Wir hatten so sehr an jenen Kampf geglaubt …
    Der Anknüpfungspunkt war eine Telefonnummer. Die Nummer von Necmi, die ich aus früheren Jahren noch hatte … Inzwischen war unendlich viel Zeit vergangen. Für manche eine ganze Lebenszeit … Es war gut möglich, daß ich den Gesuchten gar nicht antraf. Im schlimmsten Fall waren am anderen Ende der Leitung fremde Leute, doch einen Versuch war es wert. Langsam drückte ich die Tasten, und mit jeder Zahl wurde ich aufgeregter. Ich hatte mich in keiner Weise vorbereitet.

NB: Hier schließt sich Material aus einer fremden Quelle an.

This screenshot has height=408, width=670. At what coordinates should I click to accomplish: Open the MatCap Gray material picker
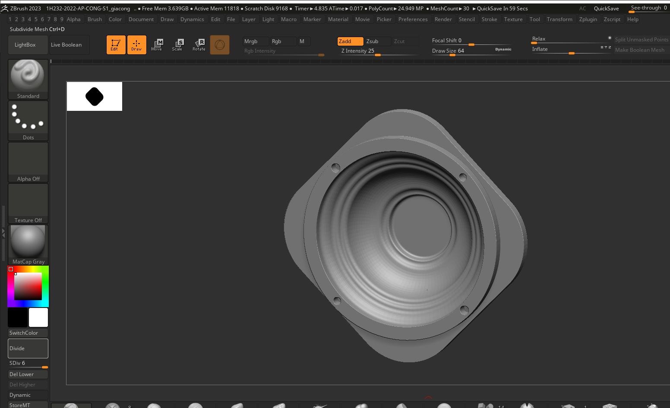click(x=28, y=245)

Falls er ans Telefon kam, wollte ich aus meinem spontanen Gefühl heraus reden. Ich mußte nicht lange warten. Binnen kurzem meldete sich eine Frauenstimme. Die Stimme kam mir sehr bekannt vor. War ich richtig? … Um das zu erfahren, mußte ich fragen. Natürlich blieb ich weiterhin förmlich. Schließlich war der Kontakt seit vielen Jahren unterbrochen …
    »Guten Tag … Ich hätte gerne Necmi Bey gesprochen …«
    Nach ganz kurzem Schweigen folgte eine förmliche Antwort.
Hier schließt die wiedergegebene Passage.